Perennial institutional hurdles mainly concern ‘engagement divides‘ – the fact that residents often are not interested in planning or do not know how to participate, or are skeptical that they can actually influence decisions. This insight is also echoed in the Engaging for the Future report by the start-up Commonplace (January 2021). Additionally, digital divides here denotes the fact that people cannot access, or have no interest in using, digital devices for civic purposes. An additional unresolved challenge on a ‘glocal’ scale (both local and global) is wavering public trust in local government. Trust is not project-based and can never be taken for granted, it builds over time and can be nurtured through such powerful tools as e-Participation platforms, among other tools and methods. Toward this end, providing high quality information is key. People might end up participating after seeing a local authority consistently tries to engage residents in a clear and compelling way.
Last but not least, the open activism and advocacy ethos of many Civic Tech start-ups is instrumental to fostering planning environments and practices that help to raise resident’s participation in the decisions that influence them. This activism is often coded in the very design and features of the platforms, and sometimes also at the heart of creating and facilitating professional communities of practice that disseminate good practice and enable peer-learning.
This post closes by considering three main implications from the finding in this post and in the companion post about the objectives and design of e-Participation.
All the investigated factors (organisational, social and technical) are interlocking and highly contextual. Therefore, what works in one project or for organisation might not work elsewhere. Furthermore, it means one needs to tackle all issues to achieve effective e-Participation. Because outcomes
This requires ample learning by doing, including gaining permission to make mistakes from elected officials and the public alike. The same applies to new Civic Tech start-ups on the block, which is why many start out by providing free services or discounted fees to their niche market. Starting small will also mean one can learn to fail at a low cost to build capacity and confidence. One can then gain further experience and trust to steadily grow and better evaluate impact over time.
Only collective knowledge and wisdom can transform information and data into a high quality evidence base and better decisions. Workflow automations, integration and reliable metrics are key for leveraging and measuring the impact of e-Participation in planning. However, the human heart and mind trump information and data overload, not to mention that the quality of datasets is often irregular. The quality of citizen input might also be unusable if the quality of information about planning is unclear, overwhelming or inaccessible.
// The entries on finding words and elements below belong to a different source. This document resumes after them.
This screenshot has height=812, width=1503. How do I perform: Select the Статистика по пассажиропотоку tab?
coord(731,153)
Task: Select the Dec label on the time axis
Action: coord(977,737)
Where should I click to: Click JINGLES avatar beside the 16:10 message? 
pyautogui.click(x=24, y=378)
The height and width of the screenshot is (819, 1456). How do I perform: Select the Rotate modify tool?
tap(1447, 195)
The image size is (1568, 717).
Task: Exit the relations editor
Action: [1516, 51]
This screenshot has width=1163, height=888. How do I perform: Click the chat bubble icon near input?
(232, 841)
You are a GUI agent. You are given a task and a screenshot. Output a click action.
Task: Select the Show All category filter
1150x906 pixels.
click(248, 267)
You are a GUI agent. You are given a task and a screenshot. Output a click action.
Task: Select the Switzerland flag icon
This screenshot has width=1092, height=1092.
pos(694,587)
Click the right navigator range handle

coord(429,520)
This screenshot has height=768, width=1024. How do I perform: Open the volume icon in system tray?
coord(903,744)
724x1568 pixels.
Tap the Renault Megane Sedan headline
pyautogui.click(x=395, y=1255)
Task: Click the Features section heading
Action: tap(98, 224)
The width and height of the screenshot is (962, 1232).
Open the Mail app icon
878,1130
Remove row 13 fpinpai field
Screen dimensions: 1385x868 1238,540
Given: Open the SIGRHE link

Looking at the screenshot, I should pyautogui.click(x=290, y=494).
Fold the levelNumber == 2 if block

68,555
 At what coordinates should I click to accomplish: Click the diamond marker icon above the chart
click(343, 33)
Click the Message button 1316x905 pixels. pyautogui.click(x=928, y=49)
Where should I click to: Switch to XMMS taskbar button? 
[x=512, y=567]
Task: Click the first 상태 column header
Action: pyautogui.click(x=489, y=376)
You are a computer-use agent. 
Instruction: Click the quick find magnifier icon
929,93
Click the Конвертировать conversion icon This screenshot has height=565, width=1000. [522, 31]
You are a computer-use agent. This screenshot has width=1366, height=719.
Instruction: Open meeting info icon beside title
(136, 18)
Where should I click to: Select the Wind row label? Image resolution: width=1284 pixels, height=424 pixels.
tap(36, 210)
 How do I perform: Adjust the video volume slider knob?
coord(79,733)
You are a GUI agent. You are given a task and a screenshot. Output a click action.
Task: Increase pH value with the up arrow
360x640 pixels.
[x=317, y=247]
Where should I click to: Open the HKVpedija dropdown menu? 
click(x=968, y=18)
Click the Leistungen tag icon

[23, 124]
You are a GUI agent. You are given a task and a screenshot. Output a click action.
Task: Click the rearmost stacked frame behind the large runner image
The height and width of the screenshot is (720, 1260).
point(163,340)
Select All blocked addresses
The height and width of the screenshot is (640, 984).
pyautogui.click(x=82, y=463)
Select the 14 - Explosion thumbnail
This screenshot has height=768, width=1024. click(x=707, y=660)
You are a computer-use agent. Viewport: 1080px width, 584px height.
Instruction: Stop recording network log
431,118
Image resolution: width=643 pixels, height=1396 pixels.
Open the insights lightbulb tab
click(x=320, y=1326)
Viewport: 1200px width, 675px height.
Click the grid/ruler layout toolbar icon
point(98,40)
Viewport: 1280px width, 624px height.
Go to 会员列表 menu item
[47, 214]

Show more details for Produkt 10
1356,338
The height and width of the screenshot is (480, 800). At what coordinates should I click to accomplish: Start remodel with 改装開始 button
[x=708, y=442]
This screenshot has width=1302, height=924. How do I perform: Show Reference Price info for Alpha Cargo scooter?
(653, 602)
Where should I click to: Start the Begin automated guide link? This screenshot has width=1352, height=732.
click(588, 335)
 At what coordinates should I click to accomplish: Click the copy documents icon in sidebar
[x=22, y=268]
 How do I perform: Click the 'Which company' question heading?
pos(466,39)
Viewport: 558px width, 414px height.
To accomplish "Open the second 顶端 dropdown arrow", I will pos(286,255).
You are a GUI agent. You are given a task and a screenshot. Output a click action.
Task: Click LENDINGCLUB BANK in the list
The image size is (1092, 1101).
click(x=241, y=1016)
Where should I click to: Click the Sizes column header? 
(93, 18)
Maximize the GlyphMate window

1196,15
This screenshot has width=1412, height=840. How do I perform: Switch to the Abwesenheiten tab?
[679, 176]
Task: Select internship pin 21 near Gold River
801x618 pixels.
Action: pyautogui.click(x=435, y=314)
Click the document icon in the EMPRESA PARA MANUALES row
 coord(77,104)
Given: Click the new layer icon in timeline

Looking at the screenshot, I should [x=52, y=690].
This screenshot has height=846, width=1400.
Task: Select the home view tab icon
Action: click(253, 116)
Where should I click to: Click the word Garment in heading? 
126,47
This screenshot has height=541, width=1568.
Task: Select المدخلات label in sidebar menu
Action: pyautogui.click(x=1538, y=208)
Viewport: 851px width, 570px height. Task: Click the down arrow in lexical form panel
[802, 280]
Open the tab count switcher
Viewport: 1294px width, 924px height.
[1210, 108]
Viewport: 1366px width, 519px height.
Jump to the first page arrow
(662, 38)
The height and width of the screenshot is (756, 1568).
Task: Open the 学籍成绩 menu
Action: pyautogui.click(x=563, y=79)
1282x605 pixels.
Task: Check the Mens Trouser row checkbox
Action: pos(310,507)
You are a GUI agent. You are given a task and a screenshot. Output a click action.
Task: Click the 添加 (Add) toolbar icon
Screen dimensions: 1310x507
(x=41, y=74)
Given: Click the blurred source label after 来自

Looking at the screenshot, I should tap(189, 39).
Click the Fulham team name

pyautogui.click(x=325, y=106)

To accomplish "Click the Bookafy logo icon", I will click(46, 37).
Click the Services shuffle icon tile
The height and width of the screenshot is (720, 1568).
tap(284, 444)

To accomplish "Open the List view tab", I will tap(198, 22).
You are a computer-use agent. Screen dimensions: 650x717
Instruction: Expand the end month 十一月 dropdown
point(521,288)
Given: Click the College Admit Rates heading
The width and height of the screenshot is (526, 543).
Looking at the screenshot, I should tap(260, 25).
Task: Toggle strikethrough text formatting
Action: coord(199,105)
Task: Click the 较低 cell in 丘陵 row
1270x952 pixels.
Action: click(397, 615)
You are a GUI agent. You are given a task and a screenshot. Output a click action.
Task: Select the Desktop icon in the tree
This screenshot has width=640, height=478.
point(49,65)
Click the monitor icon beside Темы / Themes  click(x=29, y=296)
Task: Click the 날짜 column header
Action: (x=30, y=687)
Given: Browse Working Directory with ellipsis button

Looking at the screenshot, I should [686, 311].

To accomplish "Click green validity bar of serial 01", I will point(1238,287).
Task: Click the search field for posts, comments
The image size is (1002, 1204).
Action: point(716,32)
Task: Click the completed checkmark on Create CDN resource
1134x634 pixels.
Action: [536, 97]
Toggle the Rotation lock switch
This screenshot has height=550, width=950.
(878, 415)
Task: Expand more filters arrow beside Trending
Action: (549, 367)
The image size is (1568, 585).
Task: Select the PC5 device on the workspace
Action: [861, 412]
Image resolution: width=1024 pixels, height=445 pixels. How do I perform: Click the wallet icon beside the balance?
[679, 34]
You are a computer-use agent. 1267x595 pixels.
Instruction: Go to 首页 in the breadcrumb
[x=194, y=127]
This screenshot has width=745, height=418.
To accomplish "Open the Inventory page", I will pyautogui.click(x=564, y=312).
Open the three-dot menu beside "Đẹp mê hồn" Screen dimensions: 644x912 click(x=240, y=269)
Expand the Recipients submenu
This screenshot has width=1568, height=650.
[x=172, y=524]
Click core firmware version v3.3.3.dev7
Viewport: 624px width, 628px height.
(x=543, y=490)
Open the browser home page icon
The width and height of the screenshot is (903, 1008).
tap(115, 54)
These implications illustrate the recursive quality of progressive planning and community engagement practice. Experimentation and reflection in action are the stuff of innovation. Effective e-Participation requires ecosystems of tools empowered by collective learning, civic and spatial literacy, and capacity for transformation. At its core, e-Participation performs best if augmented by in-person, ‘boots-on-the-ground’ engagement methods, many of which are highly innovative and can reach out to those who are unable to take part in the conversations otherwise matter to them. Planning for a better future demands no less than rich ecologies of participation, and the collective resources to bring them to life.